::: SUPPLIED PASSAGE :::
The U.S. Transportation Security Administration (TSA) X-ray scanning
machines are a sci-fi fan's dream. Lower-energy beams penetrate clothing and the topmost layers of skin, exposing any explosives concealed under clothing. 

The TSA has set up 172 full-body image scanners at 68 airports across the United States. 

According to a group of scientists and professors, low-energy rays do a "Compton scatter" of tissue layers just under the skin, possibly exposing some vital areas and leaving the tissues at risk of mutation.

Scientists from the University of California San Francisco wrote to the White House Office of Science and Technology Policy expressing concerns that the scanners might expose the skin to high doses of X-rays that could increase the risk of cancer and other health problems, particularly among older travelers, pregnant women and people with weak immune systems.

Tests in Italy raised questions about airport body scanners following field tests at international airports in Rome, Milan, Palermo, and Venice. The Italian civil aviation authority concluded that airport body scanners were inaccurate and inconvenient.

The European Commission has stated that body scanners have “raised several serious fundamental rights and health concerns,” and recommended using less intrusive measures. Governments have been advised to consider other techniques to achieve the same end without the use of ionizing radiation.
:::
_ASSIGNED TASK 1_. Shorten the paragraph of the airport body scanner passage above that begins "Tests in Italy" to one sentence that keeps its main facts.
_ASSIGNED TASK 2_. Resume the airport body scanner passage above, starting right after its final sentence.
::: SOURCE MATERIAL :::
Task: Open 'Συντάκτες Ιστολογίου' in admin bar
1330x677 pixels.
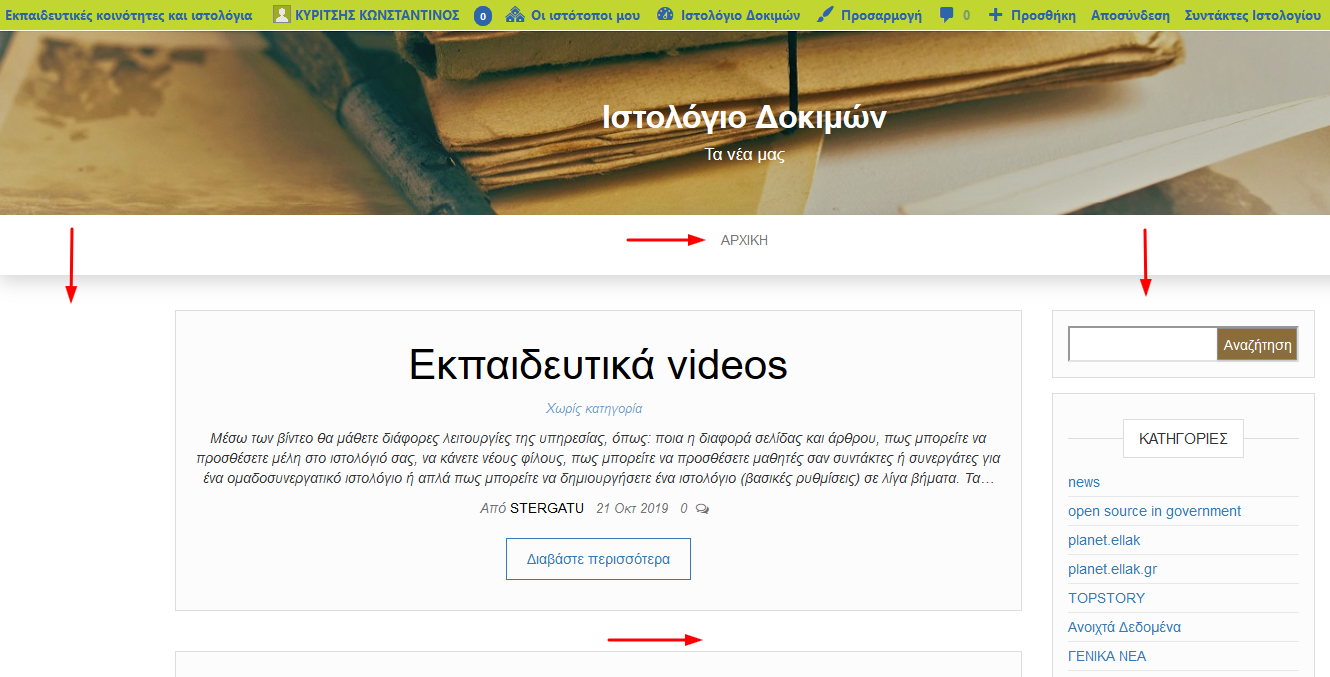Action: click(1252, 15)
:::
_ANSWER BOX 1_. After field tests at airports in Rome, Milan, Palermo, and Venice, the Italian civil aviation authority judged body scanners inaccurate and inconvenient.

_ANSWER BOX 2_.
The U.S. Food and Drug Administration acknowledges that the X-ray technology used in the scanners poses a cancer risk, albeit one they say is "so low it presents an extremely small risk." 

"A person receives more radiation from naturally occurring sources in less than an hour of ordinary living than from one screening with any general-use X-ray security system," writes FDA Engineer Daniel Kassidy.

So… how much is too much?  Most body scanners deliver less radiation than a passenger is likely to receive from cosmic rays while airborne. That sounds reassuring, but there have been no studies to date indicating what repeated exposure to the X-rays means to frequent air travelers.

Unfortunately, we won't really know what exposing millions of people to X-ray scanners will do until we actually expose millions of people to X-ray scanners.

Until the long-term studies on the use of these machines are concluded, you get to choose between irradiation and being felt up by a non-doctor.

This gives the United Airlines slogan "Fly the friendly skies" so much more meaning!